Discussing his early years with me, Rodriguez's narrative was laced with the realities of the challenges he faced as a person of color. "I lived here because I had no choice--but I was not treated well in the 1960s. When I came to this country, a label was put on me--and it wasn't positive."
When Rodriguez resettled in Manhattan, he enrolled at the Fashion Institute of Technology and the New School for Social Research. "At that time," Rodriguez said, "you didn't need money to be an artist." In 1969, he reconnected with artist pal Ed Taylor, who was making textiles. Rodriguez saw that it would be "great training." He said, "It was very rigorous. There were perimeters. It taught me how to work with limitations. Color theory was vital." At the New School, Rodriguez studied with Carmen Cicero, who at the time was doing geometric painting. Beyond the technicalities of art-making, they conversed about art history, literature, and the works of other artists. It was in Cicero's class that Rodriguez executed his first hard-edged painting, using the process of laying down tape.
While describing the trajectory of his work, Rodriguez segued into a commentary on the gallery scene and the "business of art." He said, "The art market is so segregated it is unbelievable. How can a Dominican enter that world?" He continued, "A lot of critics are ignorant of culture and content. Carmen Herrera was doing geometric painting in the 1940s. Criticism is from the European perspective. It's also who you are and who you know." Yet Rodriguez maintained that despite the obstacles, he was his only competition. "I compete with myself, and hope that the next one [painting] is better," he stated.

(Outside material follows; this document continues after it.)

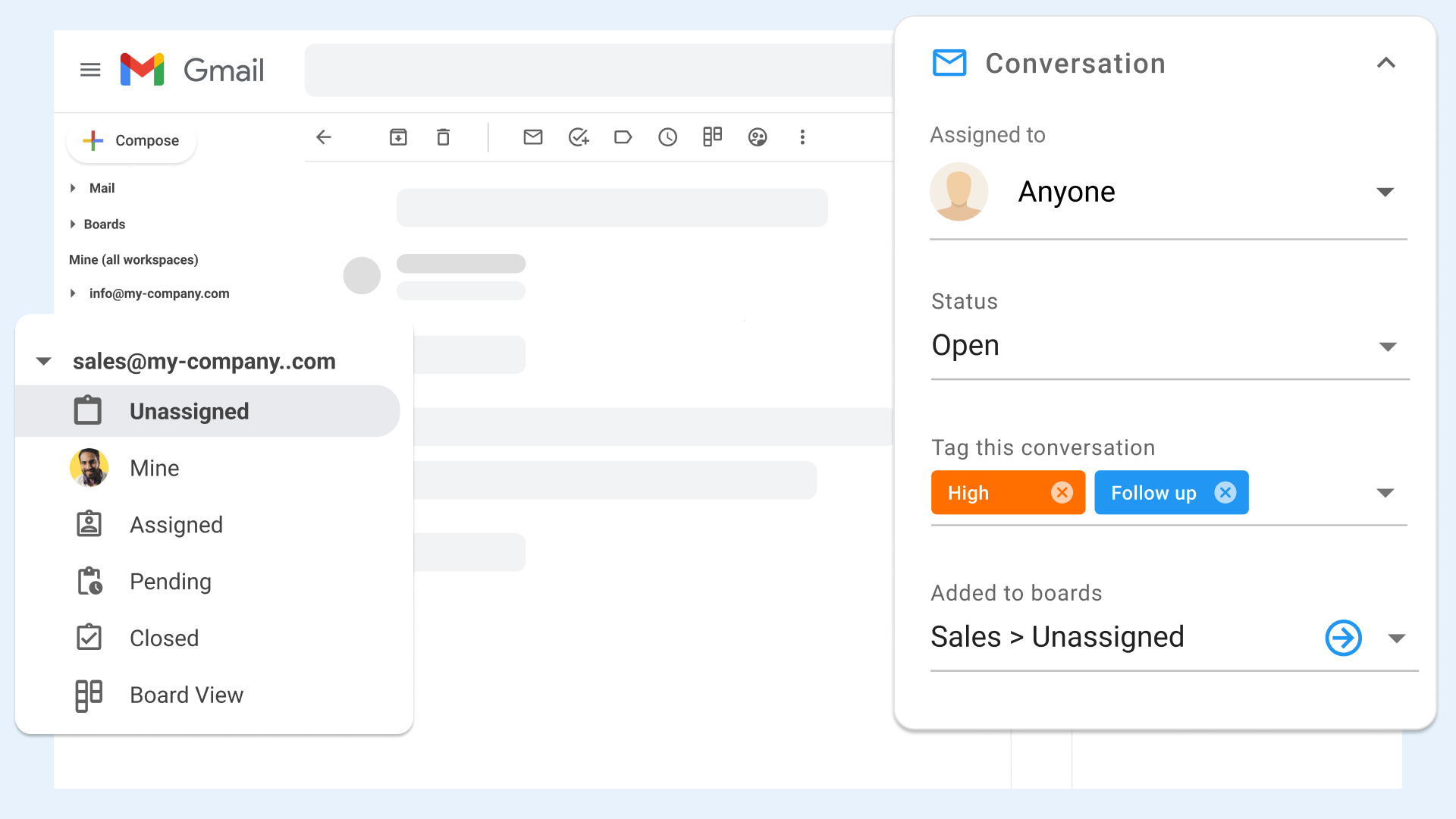The width and height of the screenshot is (1456, 819).
Task: Click mark as unread envelope icon
Action: pyautogui.click(x=533, y=137)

As an artist who prides himself on continual exploration, Rodriguez also pointed to the galleries and critics who had a problem with the fluidity with which he changed techniques and stylistic approaches. "I don't like to repeat myself," he emphasized. His output is prodigious, and his method of creating is rapid. As an aside to potential detractors he noted, "A person is constantly growing and changing, which is influenced by their life"unless they're one-dimensional."
Rodriguez's attraction to abstract art began with his appreciation of the discipline and primary colors of Piet Mondrian. In Mark Rothko, he connected with the emotional qualities inherent in the canvases. Rodriguez saw Frank Stella as a "kindred spirit, an artist constantly challenging himself to do new things."

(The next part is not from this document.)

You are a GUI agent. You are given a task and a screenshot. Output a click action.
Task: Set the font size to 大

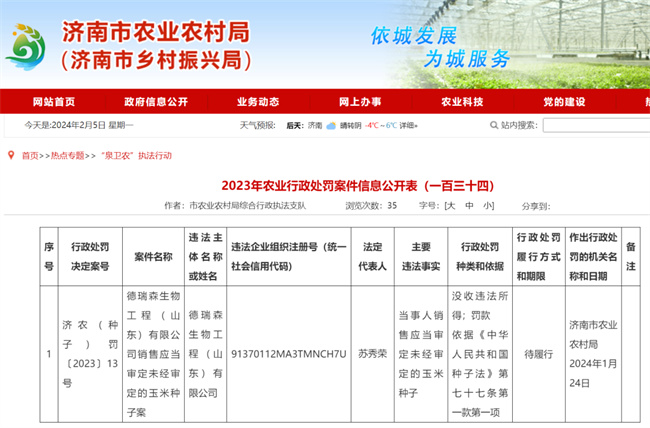(451, 205)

With a touch of irony, Rodriguez pointed out how "those in the art world were somewhat surprised by his works that dealt purely with abstraction. They don't associate abstraction with Caribbean art." He observed wryly, "We can't think in the abstract?"
This very point was addressed in the exhibit, Our America: The Latino Presence in American Art, at the Smithsonian American Art Museum. A multi-themed presentation, Rodriguez is represented with the group of artists, "Defying Categories." He has three works from 1974 included. Each acrylic on canvas is a narrow vertical, measuring 96" x 32". They exemplify Rodrguez's use of geometry and color to animate the picture plane.
Despite barriers, Rodriguez racked up numerous solo exhibits, nationally and globally, and has been the recipient of many fellowships and awards. He received a Joan Mitchell Foundation Grant, was a Gregory Millard Fellow in Painting, and served as a New York State Council for the Arts Artist in Residence at El Museo del Barrio--an experience he reflected on with great satisfaction. Rodriguez has work owned by the Bronx Museum, the Queens Museum, el Museo del Barrio, the Newark Museum, the Smithsonian American Art Museum, and the Museo de Las Casas Reales in Santo Domingo. Corporations such as American Express and Smith Barney have included him in their collections. Recently, he was selected to be in the pilot phase of the CALL program (Creating a Living Legacy), which helps artists to properly document and archive their work and career.